Rwanda’s tea has been edging out Kenya’s produce on high quality, leading to increased demand for the former at the auction.
However, the volumes offered for sale at the trading from Kigali is just a fraction of what Kenya produces, giving it advantage.
The high price helped to lift Kenya farmers’ earnings to Sh129 billion last year, from Sh120 previously. This is the highest in the last five years, according to the tea directorate.
“Improved earnings last year is attributed to sustained demand of our tea in key and emerging markets, coupled with a stronger dollar in the period under review,” said Samuel Ogola, head of Tea Directorate.
Pakistan remained Kenya’s leading tea buyer, a position that it has held for over a decade now, followed by Egypt and United Kingdom.
Pakistan bought tea worthy Sh50 billion having purchased 153 million kilogrammes of the commodity at the auction in 2017, at a price of Sh332 per kilo. Egypt and UK made imports worth Sh70 billion and Sh38 billion respectively.
Kenya is the leading exporter of black CTC teas in the world accounting for about 24 per cent of the global exports.

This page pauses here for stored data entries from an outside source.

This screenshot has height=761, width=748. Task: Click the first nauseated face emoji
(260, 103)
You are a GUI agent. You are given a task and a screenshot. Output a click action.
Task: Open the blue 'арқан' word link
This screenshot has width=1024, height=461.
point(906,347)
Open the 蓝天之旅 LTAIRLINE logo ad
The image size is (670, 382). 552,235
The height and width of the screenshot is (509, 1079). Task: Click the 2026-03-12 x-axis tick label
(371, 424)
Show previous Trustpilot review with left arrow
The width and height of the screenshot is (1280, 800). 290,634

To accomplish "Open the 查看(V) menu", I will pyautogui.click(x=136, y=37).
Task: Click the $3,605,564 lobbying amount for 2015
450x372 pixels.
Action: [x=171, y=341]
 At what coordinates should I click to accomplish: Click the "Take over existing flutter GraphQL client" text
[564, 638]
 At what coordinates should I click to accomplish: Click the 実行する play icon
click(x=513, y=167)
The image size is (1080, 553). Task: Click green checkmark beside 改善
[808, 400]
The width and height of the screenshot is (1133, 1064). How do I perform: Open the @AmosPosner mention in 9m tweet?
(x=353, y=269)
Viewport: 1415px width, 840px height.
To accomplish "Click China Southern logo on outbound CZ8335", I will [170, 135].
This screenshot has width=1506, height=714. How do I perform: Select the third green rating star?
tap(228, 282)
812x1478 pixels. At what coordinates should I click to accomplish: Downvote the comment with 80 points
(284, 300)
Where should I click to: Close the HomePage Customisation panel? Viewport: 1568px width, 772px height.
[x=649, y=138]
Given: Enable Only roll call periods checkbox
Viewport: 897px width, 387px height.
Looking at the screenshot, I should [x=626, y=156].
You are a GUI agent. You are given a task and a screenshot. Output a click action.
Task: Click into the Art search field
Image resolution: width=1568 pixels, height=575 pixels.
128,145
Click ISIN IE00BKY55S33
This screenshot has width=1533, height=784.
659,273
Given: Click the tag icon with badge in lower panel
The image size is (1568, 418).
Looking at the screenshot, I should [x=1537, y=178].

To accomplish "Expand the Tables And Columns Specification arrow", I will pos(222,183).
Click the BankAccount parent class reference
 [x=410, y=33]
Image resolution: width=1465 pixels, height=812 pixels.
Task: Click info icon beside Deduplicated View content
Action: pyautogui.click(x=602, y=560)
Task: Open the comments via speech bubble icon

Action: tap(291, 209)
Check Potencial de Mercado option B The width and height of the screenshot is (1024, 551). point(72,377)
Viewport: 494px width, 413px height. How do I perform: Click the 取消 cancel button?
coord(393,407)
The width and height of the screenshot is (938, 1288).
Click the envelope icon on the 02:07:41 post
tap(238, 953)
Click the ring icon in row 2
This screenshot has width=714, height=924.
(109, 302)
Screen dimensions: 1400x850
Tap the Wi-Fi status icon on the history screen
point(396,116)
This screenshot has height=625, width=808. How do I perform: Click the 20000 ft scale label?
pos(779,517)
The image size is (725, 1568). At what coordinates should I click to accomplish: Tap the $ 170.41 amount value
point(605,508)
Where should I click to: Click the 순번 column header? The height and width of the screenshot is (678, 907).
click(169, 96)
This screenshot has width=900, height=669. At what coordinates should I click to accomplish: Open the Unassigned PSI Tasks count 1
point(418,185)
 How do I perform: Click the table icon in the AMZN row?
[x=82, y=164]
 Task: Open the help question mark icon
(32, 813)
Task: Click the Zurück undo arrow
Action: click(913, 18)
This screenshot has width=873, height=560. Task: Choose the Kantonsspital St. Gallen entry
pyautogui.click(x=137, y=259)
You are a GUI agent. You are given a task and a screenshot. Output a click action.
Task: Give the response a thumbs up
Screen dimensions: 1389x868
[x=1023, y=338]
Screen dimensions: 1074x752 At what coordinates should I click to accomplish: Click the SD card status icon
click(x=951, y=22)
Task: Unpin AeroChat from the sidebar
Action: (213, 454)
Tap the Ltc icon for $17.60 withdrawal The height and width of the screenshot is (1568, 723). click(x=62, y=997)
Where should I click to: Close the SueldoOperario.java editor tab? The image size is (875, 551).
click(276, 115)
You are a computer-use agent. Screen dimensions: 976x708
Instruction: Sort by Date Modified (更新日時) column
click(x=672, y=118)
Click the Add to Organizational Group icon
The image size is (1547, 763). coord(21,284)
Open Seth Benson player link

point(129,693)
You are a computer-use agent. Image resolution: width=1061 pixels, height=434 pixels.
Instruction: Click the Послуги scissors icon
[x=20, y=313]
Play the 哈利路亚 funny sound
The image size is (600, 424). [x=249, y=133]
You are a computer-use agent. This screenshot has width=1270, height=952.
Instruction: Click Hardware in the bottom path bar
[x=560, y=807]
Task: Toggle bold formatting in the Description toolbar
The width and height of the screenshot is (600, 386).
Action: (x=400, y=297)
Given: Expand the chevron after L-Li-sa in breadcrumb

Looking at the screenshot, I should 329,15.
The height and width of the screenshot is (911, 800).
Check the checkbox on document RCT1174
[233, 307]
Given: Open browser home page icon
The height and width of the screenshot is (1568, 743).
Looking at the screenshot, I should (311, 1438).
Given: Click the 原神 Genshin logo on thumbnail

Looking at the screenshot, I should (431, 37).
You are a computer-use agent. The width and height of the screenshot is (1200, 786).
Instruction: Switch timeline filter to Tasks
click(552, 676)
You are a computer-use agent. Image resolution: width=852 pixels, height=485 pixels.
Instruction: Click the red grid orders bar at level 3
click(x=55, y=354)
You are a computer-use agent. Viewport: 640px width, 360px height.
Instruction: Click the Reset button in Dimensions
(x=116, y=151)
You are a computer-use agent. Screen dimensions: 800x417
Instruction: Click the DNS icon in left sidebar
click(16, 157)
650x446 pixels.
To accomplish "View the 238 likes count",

Kenya’s major market for tea have remained the same over the years but the directorate is trying to open up new ones as it seeks to cut overreliance on these traditional buyers.
The directorate is also banking on emerging markets such as Indonesia, Japan, Ukraine, Belgium, Sri Lanka, China and Hong Kong to boost earnings.
The regulator is also pushing for increased local consumption to boost sales. Last year, local consumption of tea increased from 29.7 million kilos to 37.6 million, accounting for Sh15 billion on local sales.
Over the years, local consumption has remained at a paltry five per cent with 95 per cent of total production destined to export market.
Farmers are also headed for a good year in the current financial year as the directorate projects a three per cent increase with the price expected to stabilise at Sh309 per kilo.
Export volumes stood at 415 million kilos in 2017, which was lower than 480 million kilos registered in the previous year.
The bulk of the money earnings came in from multinational firms and other private entities according to agriculture regulator.
Multinational contribute 30 per cent of the total teas that is traded at the auction with other private firms and farmers affiliated to Kenya Tea Development (KTDA) bringing in the balance.